Ever since the financial collapse of 2008, I've sensed a groundswell of an emerging new vision for our economy.
I'm talking about a new, values-based and highly creative way of doing business, living our lives, and building our world. A better way that unleashes the power of human creativity to do what our species does best: adapt and innovate.
Two new books exemplify this new vision of the world: Hugh MacLeod's Evil Plans: Having Fun on the Road to World Domination and Umair Haque's The New Capitalist Manifesto: Building a Disruptively Better Business.
On the surface, these two books appear to have little in common: Haque's is "covered" in crinkled brown paper wrapper, as if the reader should hide this dangerous book; MacLeod's is bright yellow with one of Hugh's trademark purple cartoon monsters practically shouting its subversiveness to the world.
Inside, despite very different writing styles and design, the two authors reveal much more in common.
MacLeod's premise is we should "unify work and love," do what we love and we will create real, lasting value.

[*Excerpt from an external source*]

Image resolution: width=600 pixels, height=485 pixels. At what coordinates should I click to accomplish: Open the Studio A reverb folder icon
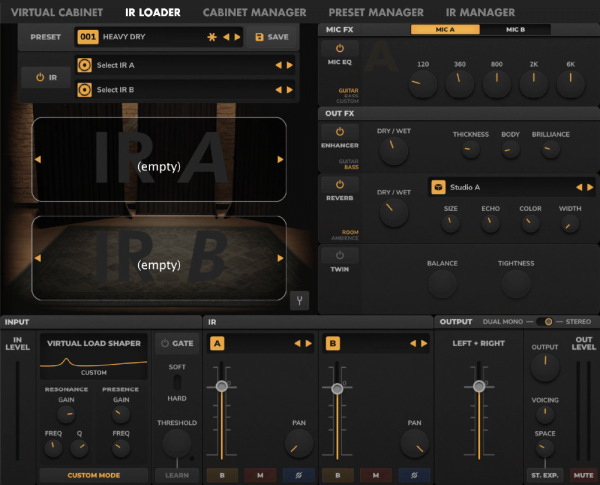click(x=438, y=187)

He believes "we are here to find meaning. We are here to help other people do the same. Everything else is secondary."
Neither author delivers a blueprint for the future for readers to follow. Rather, they challenge all of us to create our own "evil plan," our own vision of the world we want to live in.
As Haque suggests, "to destroy less, to create more."
Or as MacLeod puts it in one of his chapter titles, "The 'Creative Life' Is No Longer One of Many Economic Options; It's Now the Only Option We've Got."
Buy these books and read them and go create your own future.